[Problem to solve] For this exercise, repeat each entry exactly as written.

[Data excerpts]
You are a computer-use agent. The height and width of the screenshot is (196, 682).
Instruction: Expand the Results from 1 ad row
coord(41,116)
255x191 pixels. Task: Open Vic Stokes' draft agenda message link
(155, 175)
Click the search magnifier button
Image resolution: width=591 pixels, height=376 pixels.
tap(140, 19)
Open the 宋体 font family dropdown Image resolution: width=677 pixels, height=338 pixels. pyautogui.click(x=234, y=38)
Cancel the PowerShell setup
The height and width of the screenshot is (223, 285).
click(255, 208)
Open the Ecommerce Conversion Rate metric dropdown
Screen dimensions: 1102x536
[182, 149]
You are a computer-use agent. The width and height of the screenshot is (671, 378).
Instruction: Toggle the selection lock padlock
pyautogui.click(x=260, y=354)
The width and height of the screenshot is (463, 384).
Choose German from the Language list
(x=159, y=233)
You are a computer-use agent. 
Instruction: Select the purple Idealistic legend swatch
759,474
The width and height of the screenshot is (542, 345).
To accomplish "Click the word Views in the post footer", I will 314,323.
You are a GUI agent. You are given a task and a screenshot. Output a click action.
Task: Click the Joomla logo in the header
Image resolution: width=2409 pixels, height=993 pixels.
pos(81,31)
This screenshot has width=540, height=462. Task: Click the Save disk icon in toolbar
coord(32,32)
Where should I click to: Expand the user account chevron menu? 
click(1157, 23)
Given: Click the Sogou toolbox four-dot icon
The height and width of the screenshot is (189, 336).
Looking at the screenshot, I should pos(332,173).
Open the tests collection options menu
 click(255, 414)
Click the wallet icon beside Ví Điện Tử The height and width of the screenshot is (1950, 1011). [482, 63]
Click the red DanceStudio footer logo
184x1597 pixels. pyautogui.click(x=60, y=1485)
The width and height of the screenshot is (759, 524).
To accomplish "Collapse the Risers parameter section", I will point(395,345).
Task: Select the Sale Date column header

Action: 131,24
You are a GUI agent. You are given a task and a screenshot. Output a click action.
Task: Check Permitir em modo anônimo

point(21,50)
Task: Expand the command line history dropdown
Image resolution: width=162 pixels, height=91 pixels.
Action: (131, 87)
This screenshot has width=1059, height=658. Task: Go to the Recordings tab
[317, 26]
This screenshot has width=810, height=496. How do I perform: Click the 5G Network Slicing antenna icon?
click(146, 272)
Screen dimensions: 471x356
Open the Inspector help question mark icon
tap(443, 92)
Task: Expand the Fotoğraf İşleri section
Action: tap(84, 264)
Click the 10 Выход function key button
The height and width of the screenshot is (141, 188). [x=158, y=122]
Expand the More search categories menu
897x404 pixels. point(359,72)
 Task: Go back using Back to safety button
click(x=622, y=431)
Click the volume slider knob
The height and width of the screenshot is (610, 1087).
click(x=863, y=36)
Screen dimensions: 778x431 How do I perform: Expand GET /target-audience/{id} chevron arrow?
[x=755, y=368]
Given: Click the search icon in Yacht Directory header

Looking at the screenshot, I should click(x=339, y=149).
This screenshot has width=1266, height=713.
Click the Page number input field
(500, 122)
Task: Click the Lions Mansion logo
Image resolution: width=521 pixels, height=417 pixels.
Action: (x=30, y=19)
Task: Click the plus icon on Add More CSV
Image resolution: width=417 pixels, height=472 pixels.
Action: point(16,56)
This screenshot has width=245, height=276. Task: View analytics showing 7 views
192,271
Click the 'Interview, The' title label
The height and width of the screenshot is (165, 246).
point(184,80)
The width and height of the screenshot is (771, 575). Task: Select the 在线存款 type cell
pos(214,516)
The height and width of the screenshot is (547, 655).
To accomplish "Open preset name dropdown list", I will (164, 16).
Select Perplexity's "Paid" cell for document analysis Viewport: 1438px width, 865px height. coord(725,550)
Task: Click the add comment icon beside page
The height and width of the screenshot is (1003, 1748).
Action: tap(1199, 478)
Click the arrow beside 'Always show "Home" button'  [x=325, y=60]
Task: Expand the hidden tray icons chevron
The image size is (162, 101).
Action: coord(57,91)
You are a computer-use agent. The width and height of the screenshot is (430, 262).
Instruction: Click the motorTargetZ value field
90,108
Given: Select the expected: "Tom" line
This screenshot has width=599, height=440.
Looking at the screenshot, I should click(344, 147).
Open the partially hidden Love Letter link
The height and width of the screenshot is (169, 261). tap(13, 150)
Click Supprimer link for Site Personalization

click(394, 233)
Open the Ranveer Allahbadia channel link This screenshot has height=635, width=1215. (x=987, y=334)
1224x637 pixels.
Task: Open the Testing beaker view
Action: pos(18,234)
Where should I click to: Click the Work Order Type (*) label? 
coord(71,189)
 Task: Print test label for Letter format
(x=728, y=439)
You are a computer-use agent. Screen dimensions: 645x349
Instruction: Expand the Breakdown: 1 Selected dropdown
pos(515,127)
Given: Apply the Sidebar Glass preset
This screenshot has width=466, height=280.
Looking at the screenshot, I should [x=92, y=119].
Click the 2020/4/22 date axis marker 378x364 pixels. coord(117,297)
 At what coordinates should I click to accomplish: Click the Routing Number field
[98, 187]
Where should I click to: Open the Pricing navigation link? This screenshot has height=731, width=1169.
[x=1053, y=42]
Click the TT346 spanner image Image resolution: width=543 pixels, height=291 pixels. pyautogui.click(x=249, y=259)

[Task output]
You are a computer-use agent. The height and width of the screenshot is (196, 682).
Instruction: Expand the Results from 1 ad row
coord(41,116)
255x191 pixels. Task: Open Vic Stokes' draft agenda message link
(155, 175)
Click the search magnifier button
Image resolution: width=591 pixels, height=376 pixels.
tap(140, 19)
Open the 宋体 font family dropdown Image resolution: width=677 pixels, height=338 pixels. pyautogui.click(x=234, y=38)
Cancel the PowerShell setup
The height and width of the screenshot is (223, 285).
click(255, 208)
Open the Ecommerce Conversion Rate metric dropdown
Screen dimensions: 1102x536
[182, 149]
You are a computer-use agent. The width and height of the screenshot is (671, 378).
Instruction: Toggle the selection lock padlock
pyautogui.click(x=260, y=354)
The width and height of the screenshot is (463, 384).
Choose German from the Language list
(x=159, y=233)
You are a computer-use agent. 
Instruction: Select the purple Idealistic legend swatch
759,474
The width and height of the screenshot is (542, 345).
To accomplish "Click the word Views in the post footer", I will 314,323.
You are a GUI agent. You are given a task and a screenshot. Output a click action.
Task: Click the Joomla logo in the header
Image resolution: width=2409 pixels, height=993 pixels.
pos(81,31)
This screenshot has width=540, height=462. Task: Click the Save disk icon in toolbar
coord(32,32)
Where should I click to: Expand the user account chevron menu? 
click(1157, 23)
Given: Click the Sogou toolbox four-dot icon
The height and width of the screenshot is (189, 336).
Looking at the screenshot, I should pos(332,173).
Open the tests collection options menu
 click(255, 414)
Click the wallet icon beside Ví Điện Tử The height and width of the screenshot is (1950, 1011). [482, 63]
Click the red DanceStudio footer logo
184x1597 pixels. pyautogui.click(x=60, y=1485)
The width and height of the screenshot is (759, 524).
To accomplish "Collapse the Risers parameter section", I will point(395,345).
Task: Select the Sale Date column header

Action: 131,24
You are a GUI agent. You are given a task and a screenshot. Output a click action.
Task: Check Permitir em modo anônimo

point(21,50)
Task: Expand the command line history dropdown
Image resolution: width=162 pixels, height=91 pixels.
Action: (131, 87)
This screenshot has width=1059, height=658. Task: Go to the Recordings tab
[317, 26]
This screenshot has width=810, height=496. How do I perform: Click the 5G Network Slicing antenna icon?
click(146, 272)
Screen dimensions: 471x356
Open the Inspector help question mark icon
tap(443, 92)
Task: Expand the Fotoğraf İşleri section
Action: tap(84, 264)
Click the 10 Выход function key button
The height and width of the screenshot is (141, 188). [x=158, y=122]
Expand the More search categories menu
897x404 pixels. point(359,72)
 Task: Go back using Back to safety button
click(x=622, y=431)
Click the volume slider knob
The height and width of the screenshot is (610, 1087).
click(x=863, y=36)
Screen dimensions: 778x431 How do I perform: Expand GET /target-audience/{id} chevron arrow?
[x=755, y=368]
Given: Click the search icon in Yacht Directory header

Looking at the screenshot, I should click(x=339, y=149).
This screenshot has width=1266, height=713.
Click the Page number input field
(500, 122)
Task: Click the Lions Mansion logo
Image resolution: width=521 pixels, height=417 pixels.
Action: (x=30, y=19)
Task: Click the plus icon on Add More CSV
Image resolution: width=417 pixels, height=472 pixels.
Action: point(16,56)
This screenshot has width=245, height=276. Task: View analytics showing 7 views
192,271
Click the 'Interview, The' title label
The height and width of the screenshot is (165, 246).
point(184,80)
The width and height of the screenshot is (771, 575). Task: Select the 在线存款 type cell
pos(214,516)
The height and width of the screenshot is (547, 655).
To accomplish "Open preset name dropdown list", I will (164, 16).
Select Perplexity's "Paid" cell for document analysis Viewport: 1438px width, 865px height. coord(725,550)
Task: Click the add comment icon beside page
The height and width of the screenshot is (1003, 1748).
Action: tap(1199, 478)
Click the arrow beside 'Always show "Home" button'  [x=325, y=60]
Task: Expand the hidden tray icons chevron
The image size is (162, 101).
Action: coord(57,91)
You are a computer-use agent. The width and height of the screenshot is (430, 262).
Instruction: Click the motorTargetZ value field
90,108
Given: Select the expected: "Tom" line
This screenshot has width=599, height=440.
Looking at the screenshot, I should click(344, 147).
Open the partially hidden Love Letter link
The height and width of the screenshot is (169, 261). tap(13, 150)
Click Supprimer link for Site Personalization

click(394, 233)
Open the Ranveer Allahbadia channel link This screenshot has height=635, width=1215. (x=987, y=334)
1224x637 pixels.
Task: Open the Testing beaker view
Action: pos(18,234)
Where should I click to: Click the Work Order Type (*) label? 
coord(71,189)
 Task: Print test label for Letter format
(x=728, y=439)
You are a computer-use agent. Screen dimensions: 645x349
Instruction: Expand the Breakdown: 1 Selected dropdown
pos(515,127)
Given: Apply the Sidebar Glass preset
This screenshot has width=466, height=280.
Looking at the screenshot, I should [x=92, y=119].
Click the 2020/4/22 date axis marker 378x364 pixels. coord(117,297)
 At what coordinates should I click to accomplish: Click the Routing Number field
[98, 187]
Where should I click to: Open the Pricing navigation link? This screenshot has height=731, width=1169.
[x=1053, y=42]
Click the TT346 spanner image Image resolution: width=543 pixels, height=291 pixels. pyautogui.click(x=249, y=259)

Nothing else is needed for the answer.